------ Task material

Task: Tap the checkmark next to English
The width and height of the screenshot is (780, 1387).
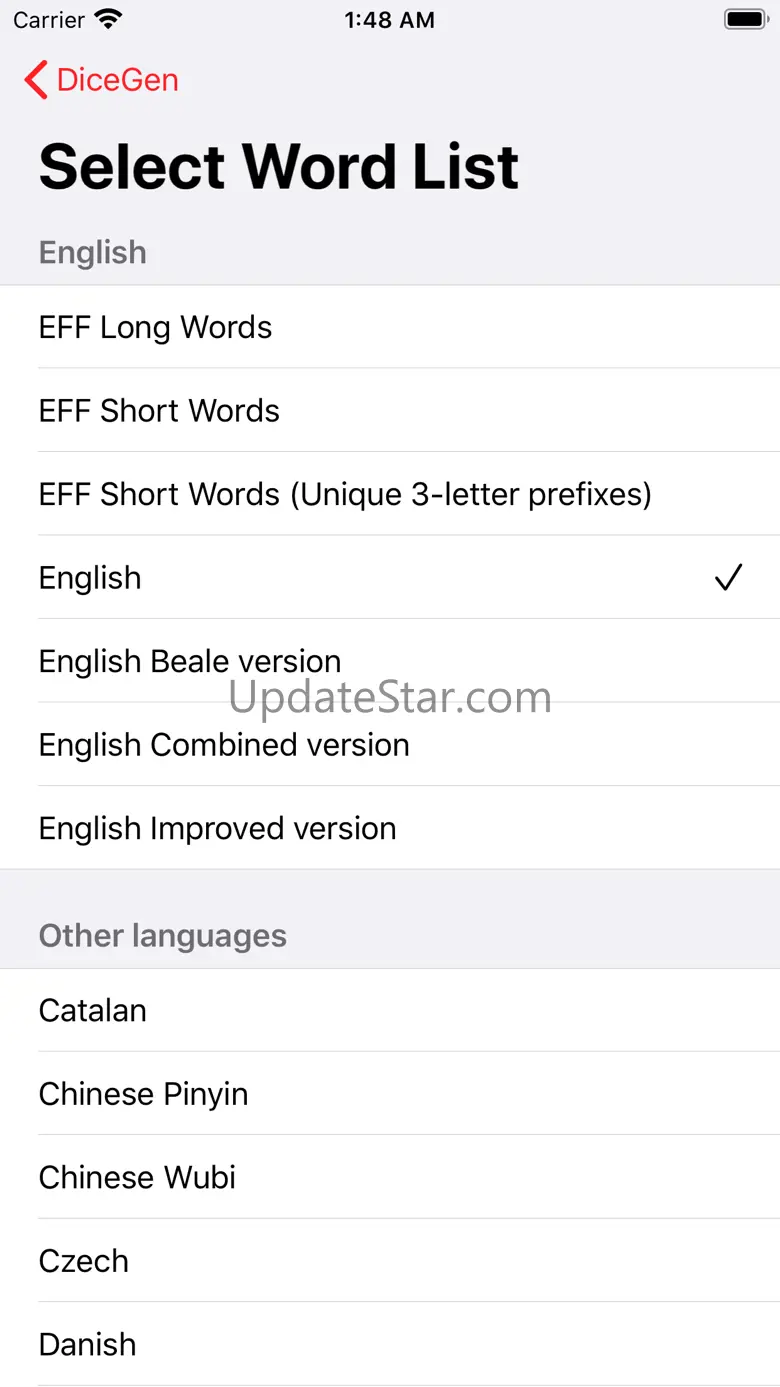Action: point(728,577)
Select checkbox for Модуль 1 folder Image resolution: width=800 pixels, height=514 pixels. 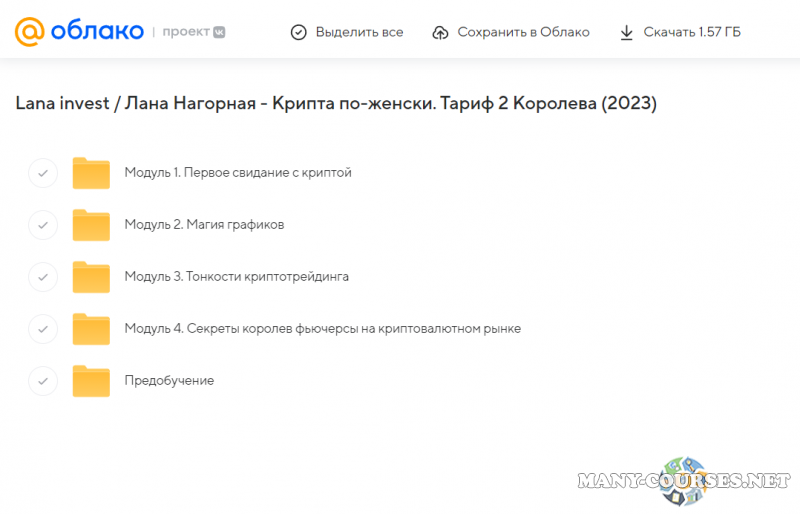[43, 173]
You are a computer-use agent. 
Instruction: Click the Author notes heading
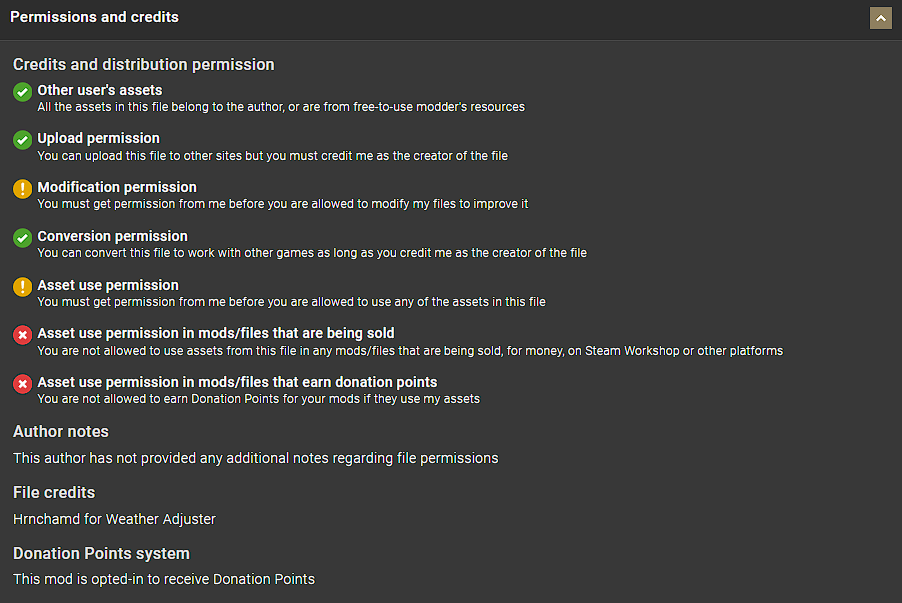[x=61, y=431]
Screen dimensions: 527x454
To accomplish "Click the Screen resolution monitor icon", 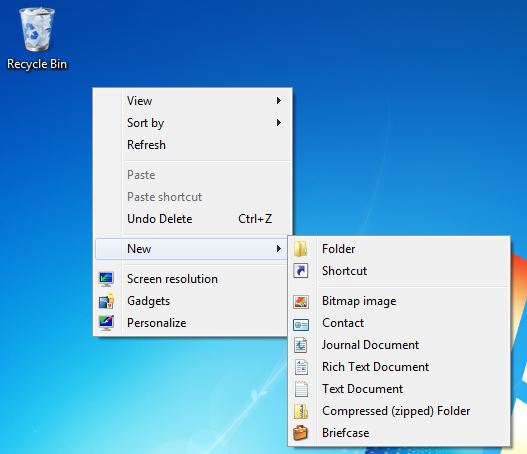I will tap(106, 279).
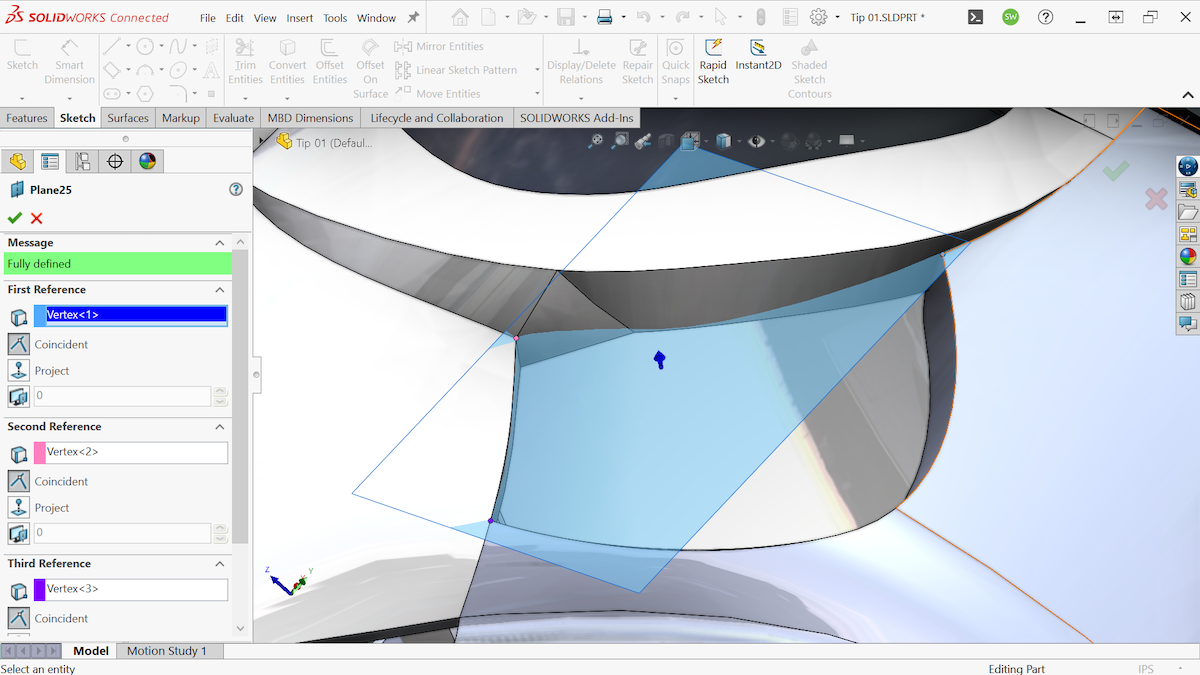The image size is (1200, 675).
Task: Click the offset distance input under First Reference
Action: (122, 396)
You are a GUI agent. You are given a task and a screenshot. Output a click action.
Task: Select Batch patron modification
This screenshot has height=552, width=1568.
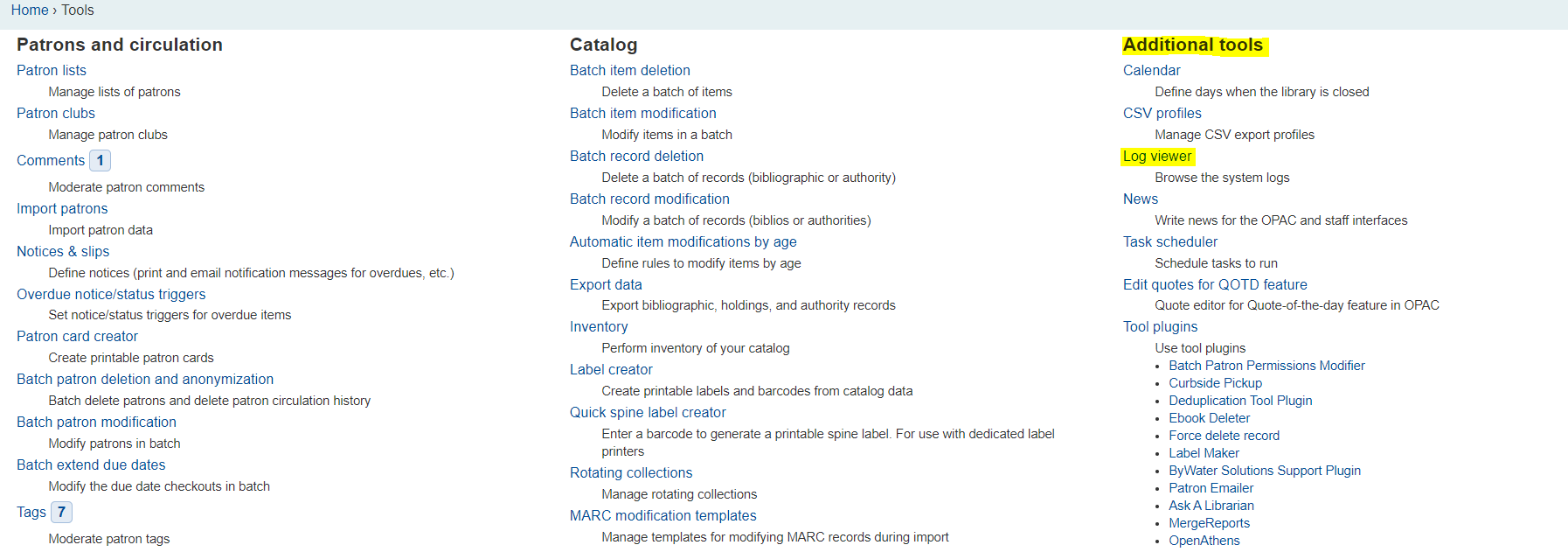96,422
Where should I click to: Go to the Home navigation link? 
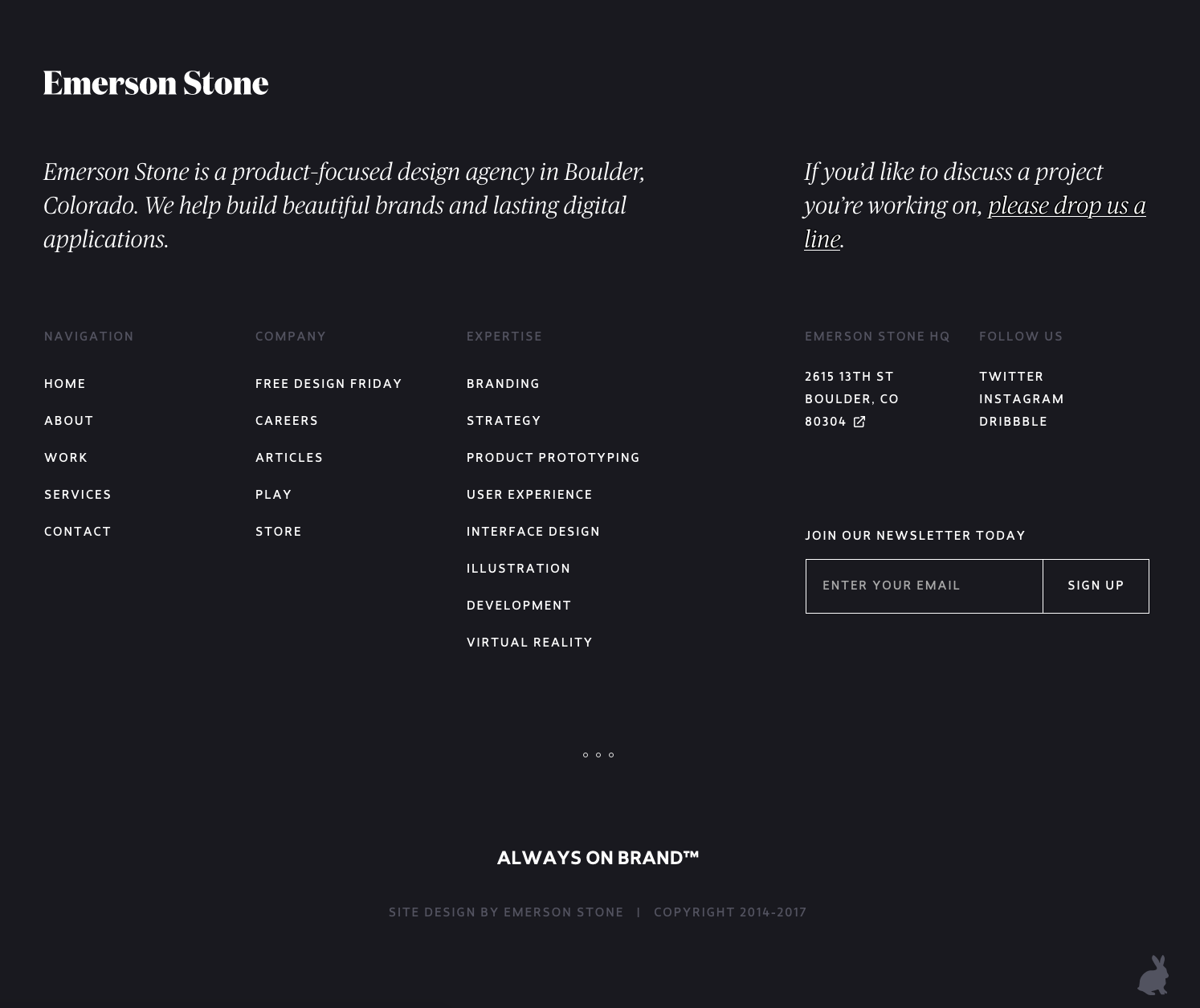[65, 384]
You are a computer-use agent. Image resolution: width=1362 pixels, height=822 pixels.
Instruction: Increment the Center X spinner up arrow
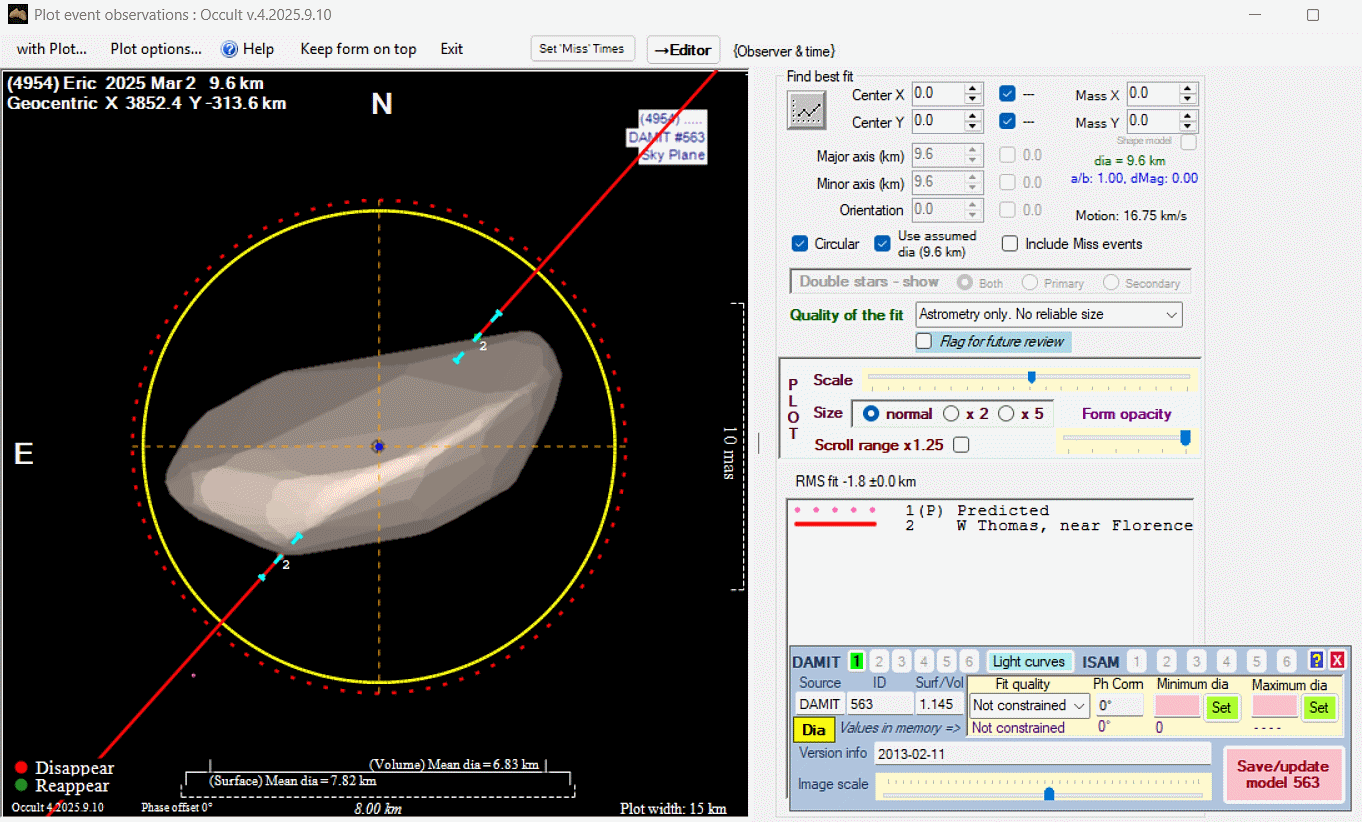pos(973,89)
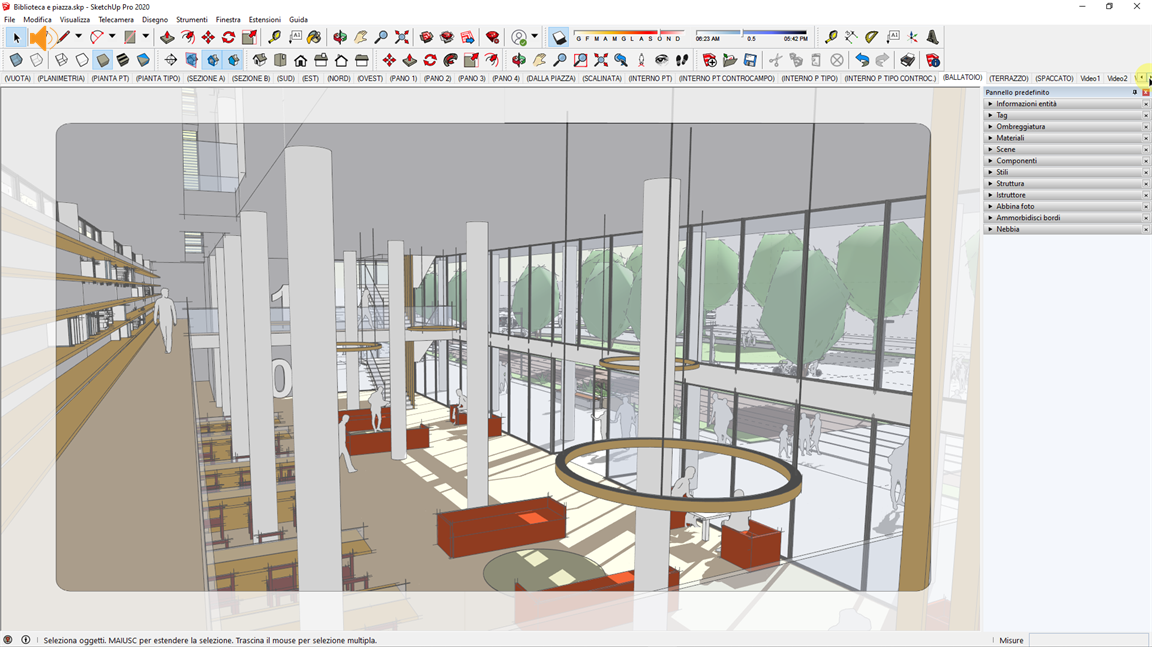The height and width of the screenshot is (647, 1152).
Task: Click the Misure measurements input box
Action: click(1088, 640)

------------

All lines above that contain "agent" are required in the answer.

- _Solution for this problem_:
You are a computer-use agent. 
You are a GUI agent. You are given a task and a screenshot. Output a click action.
You are a computer-use agent. Image resolution: width=1362 pixels, height=822 pixels.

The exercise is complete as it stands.